_DIRECTIVE_: Copy the entries word for word, starting at the line that contains "Identify the location of theme-prefix: テーマ：." and going through the end of the entries. Leave the pictures out.

==*==

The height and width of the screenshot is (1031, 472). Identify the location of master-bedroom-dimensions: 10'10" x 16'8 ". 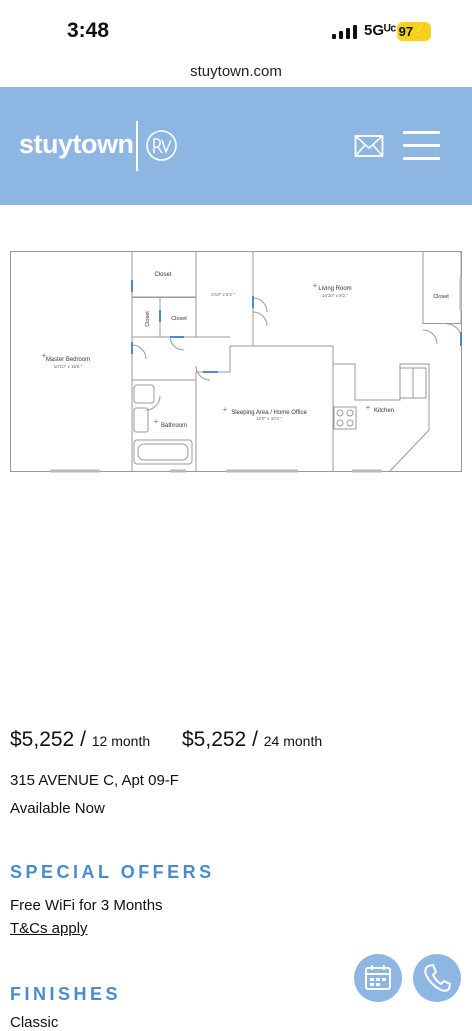
(68, 366).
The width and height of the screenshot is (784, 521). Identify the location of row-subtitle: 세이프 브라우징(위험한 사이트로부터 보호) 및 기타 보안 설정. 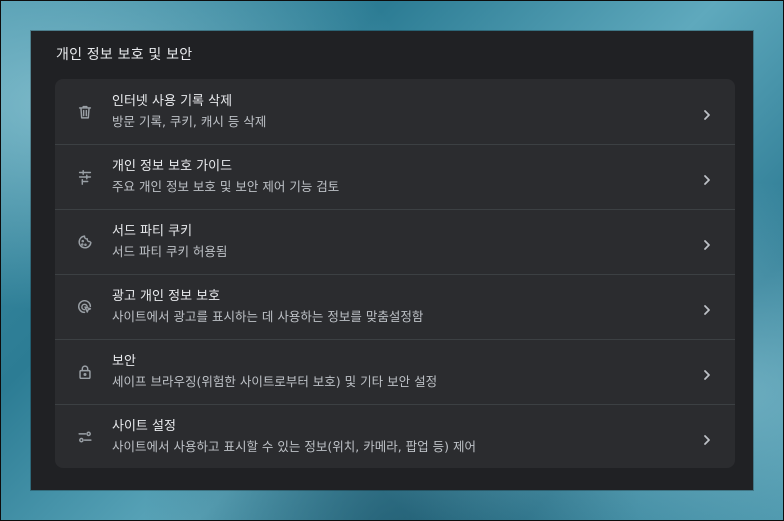
(275, 382).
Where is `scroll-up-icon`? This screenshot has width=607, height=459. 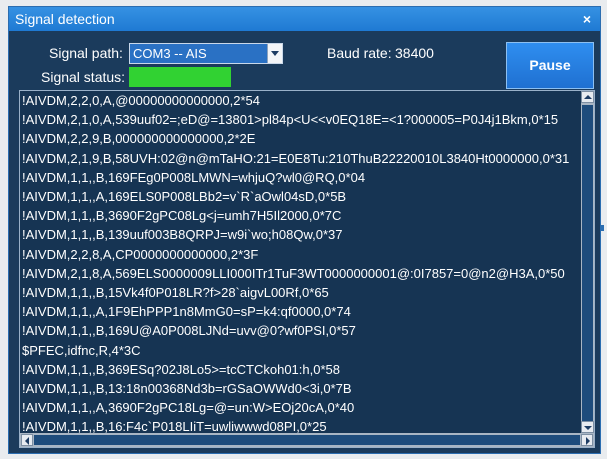 scroll-up-icon is located at coordinates (588, 97).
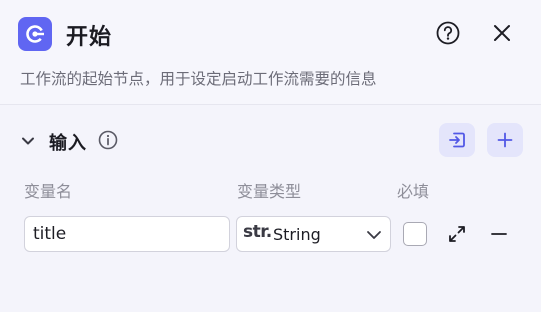  I want to click on add-variable-button, so click(505, 140).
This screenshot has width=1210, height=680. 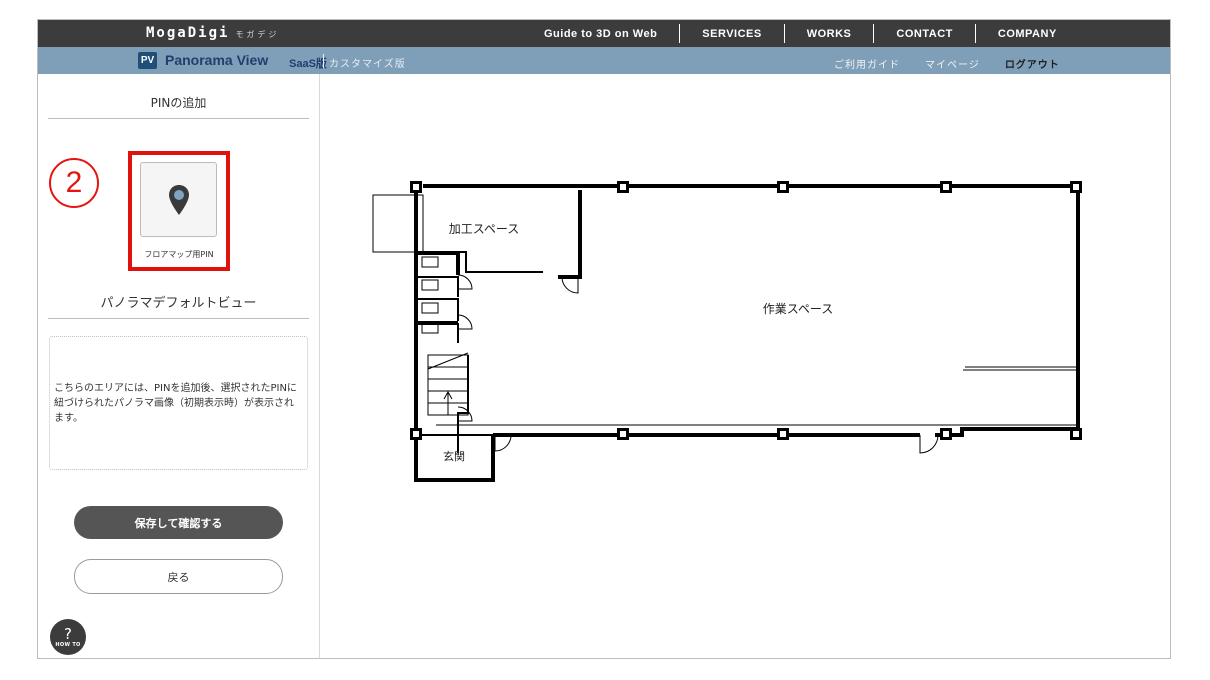 I want to click on default-view-title: パノラマデフォルトビュー, so click(x=178, y=306).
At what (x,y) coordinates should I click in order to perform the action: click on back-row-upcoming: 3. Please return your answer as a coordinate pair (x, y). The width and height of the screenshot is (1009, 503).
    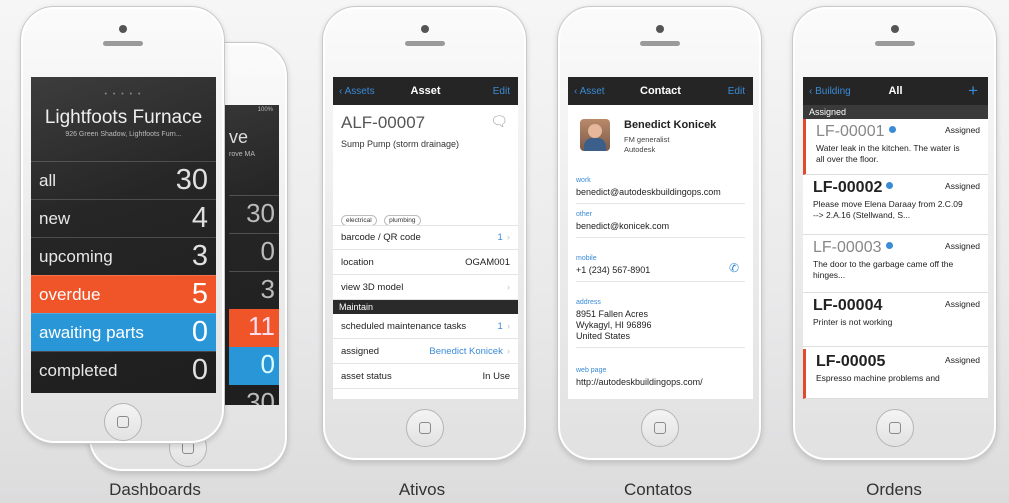
    Looking at the image, I should click on (254, 290).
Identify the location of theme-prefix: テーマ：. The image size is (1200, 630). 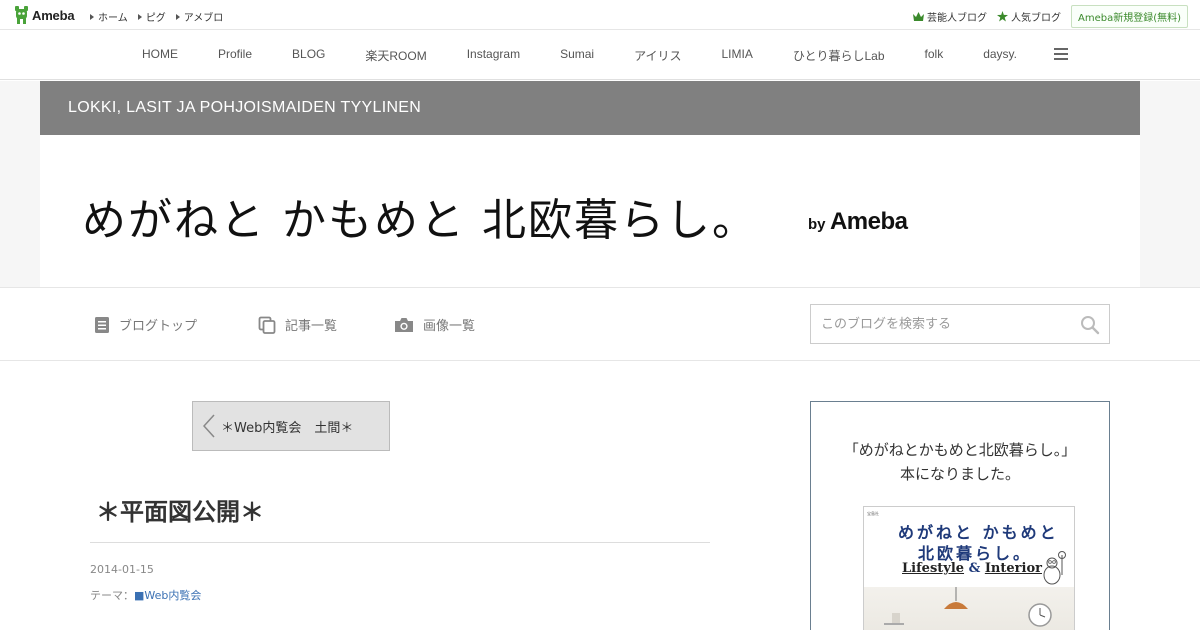
(112, 596).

==*==

_ANSWER SPACE_:
Identify the location of theme-prefix: テーマ：. The image size is (1200, 630). 
(112, 596).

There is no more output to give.